Tak mengherankan bila komunitas pendidikan tinggi di dunia internasional pun sangat mengapresiasi kredibilitas penyelenggaraan UMPTN di Indonesia. Ini terbukti dalam kriteria Selektivitas Mahasiswa dalam ranking perguruan tinggi di Asia Pasifik versi majalah “AsiaWeek” (Hong Kong) , PTN-PTN Indonesia menduduki skor tertinggi yakni ITB nomor 1, UI nomor 5, UGM nomor 6, Undip nomor 19 dan Unair nomor 37 (“Time of Ferment”, Cover Story Education, Asia Week, 30 Juni 2000).

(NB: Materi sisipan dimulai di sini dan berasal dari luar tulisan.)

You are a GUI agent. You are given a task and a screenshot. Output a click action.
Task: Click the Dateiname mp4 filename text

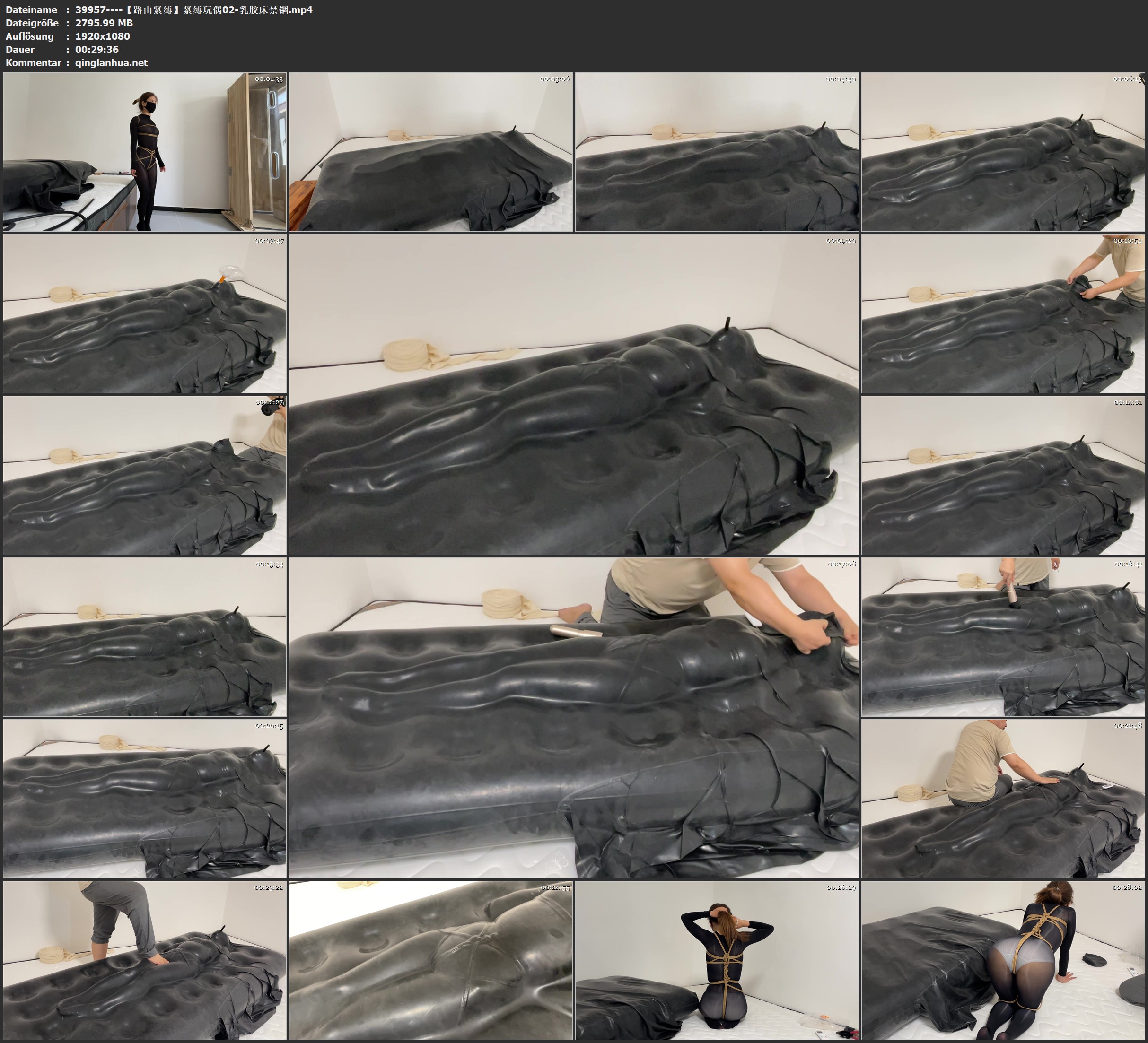[x=193, y=9]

Kembalikan Kuota bagi Yang Berhak
Penyelenggaraan SNMPTN 2009 telah dilaksanakan pada tanggal 1-2 Juli 20009. Maka adalah sangat adil bila kuota atau kursi SNMPTN 2009 dikembalikan kepada yang berhak. Mumpung masih dalam proses penilaian sehngga belum diputuskan berapa jumlah yang diterima melalui jalur SNMPTN ini. Maka kita berharap, melalui jalur SNMPTN 2009 inilah PTN-PTN di Indonesia harus menyediakan kuota terbesar dari total kursi yang tersedia bagi calon mahasiswa semester baru nanti dibanding jalur seleksi mandiri dari masing-masing PTN yang telah ditetapkan penerimaannya.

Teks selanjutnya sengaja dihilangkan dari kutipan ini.